| Exercise objective |
Repeat every row, swapping "GUI agent" for "interface assistant" and leaving everything else as it is.

--- Start Dataset content ---

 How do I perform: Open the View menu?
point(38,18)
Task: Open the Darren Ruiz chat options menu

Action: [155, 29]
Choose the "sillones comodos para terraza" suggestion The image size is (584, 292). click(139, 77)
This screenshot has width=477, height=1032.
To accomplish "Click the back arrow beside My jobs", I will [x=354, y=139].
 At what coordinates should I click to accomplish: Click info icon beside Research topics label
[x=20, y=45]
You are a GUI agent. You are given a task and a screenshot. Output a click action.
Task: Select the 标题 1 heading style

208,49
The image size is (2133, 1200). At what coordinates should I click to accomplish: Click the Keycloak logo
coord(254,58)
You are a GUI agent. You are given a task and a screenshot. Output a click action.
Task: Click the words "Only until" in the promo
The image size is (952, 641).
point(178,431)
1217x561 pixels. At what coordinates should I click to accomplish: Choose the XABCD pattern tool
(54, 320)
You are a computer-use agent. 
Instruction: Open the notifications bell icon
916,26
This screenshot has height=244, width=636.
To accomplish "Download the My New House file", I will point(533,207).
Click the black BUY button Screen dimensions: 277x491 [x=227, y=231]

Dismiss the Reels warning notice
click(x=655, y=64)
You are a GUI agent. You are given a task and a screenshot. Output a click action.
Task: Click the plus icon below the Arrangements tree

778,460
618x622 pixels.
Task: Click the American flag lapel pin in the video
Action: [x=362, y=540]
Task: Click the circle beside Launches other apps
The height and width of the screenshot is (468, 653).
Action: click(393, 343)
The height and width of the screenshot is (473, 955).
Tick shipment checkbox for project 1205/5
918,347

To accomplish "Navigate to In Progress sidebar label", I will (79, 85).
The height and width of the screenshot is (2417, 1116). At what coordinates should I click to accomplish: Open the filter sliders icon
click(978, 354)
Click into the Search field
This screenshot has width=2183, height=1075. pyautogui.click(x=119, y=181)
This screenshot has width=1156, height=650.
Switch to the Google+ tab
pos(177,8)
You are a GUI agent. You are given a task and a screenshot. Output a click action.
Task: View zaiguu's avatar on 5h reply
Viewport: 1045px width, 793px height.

--- End Dataset content ---

| Task output |
 How do I perform: Open the View menu?
point(38,18)
Task: Open the Darren Ruiz chat options menu

Action: [155, 29]
Choose the "sillones comodos para terraza" suggestion The image size is (584, 292). click(139, 77)
This screenshot has width=477, height=1032.
To accomplish "Click the back arrow beside My jobs", I will [x=354, y=139].
 At what coordinates should I click to accomplish: Click info icon beside Research topics label
[x=20, y=45]
You are a interface assistant. You are given a task and a screenshot. Output a click action.
Task: Select the 标题 1 heading style

208,49
The image size is (2133, 1200). At what coordinates should I click to accomplish: Click the Keycloak logo
coord(254,58)
You are a interface assistant. You are given a task and a screenshot. Output a click action.
Task: Click the words "Only until" in the promo
The image size is (952, 641).
point(178,431)
1217x561 pixels. At what coordinates should I click to accomplish: Choose the XABCD pattern tool
(54, 320)
You are a computer-use agent. 
Instruction: Open the notifications bell icon
916,26
This screenshot has height=244, width=636.
To accomplish "Download the My New House file", I will point(533,207).
Click the black BUY button Screen dimensions: 277x491 [x=227, y=231]

Dismiss the Reels warning notice
click(x=655, y=64)
You are a interface assistant. You are given a task and a screenshot. Output a click action.
Task: Click the plus icon below the Arrangements tree

778,460
618x622 pixels.
Task: Click the American flag lapel pin in the video
Action: [x=362, y=540]
Task: Click the circle beside Launches other apps
The height and width of the screenshot is (468, 653).
Action: click(393, 343)
The height and width of the screenshot is (473, 955).
Tick shipment checkbox for project 1205/5
918,347

To accomplish "Navigate to In Progress sidebar label", I will (79, 85).
The height and width of the screenshot is (2417, 1116). At what coordinates should I click to accomplish: Open the filter sliders icon
click(978, 354)
Click into the Search field
This screenshot has width=2183, height=1075. pyautogui.click(x=119, y=181)
This screenshot has width=1156, height=650.
Switch to the Google+ tab
pos(177,8)
You are a interface assistant. You are given a task and a screenshot. Output a click action.
Task: View zaiguu's avatar on 5h reply
Viewport: 1045px width, 793px height.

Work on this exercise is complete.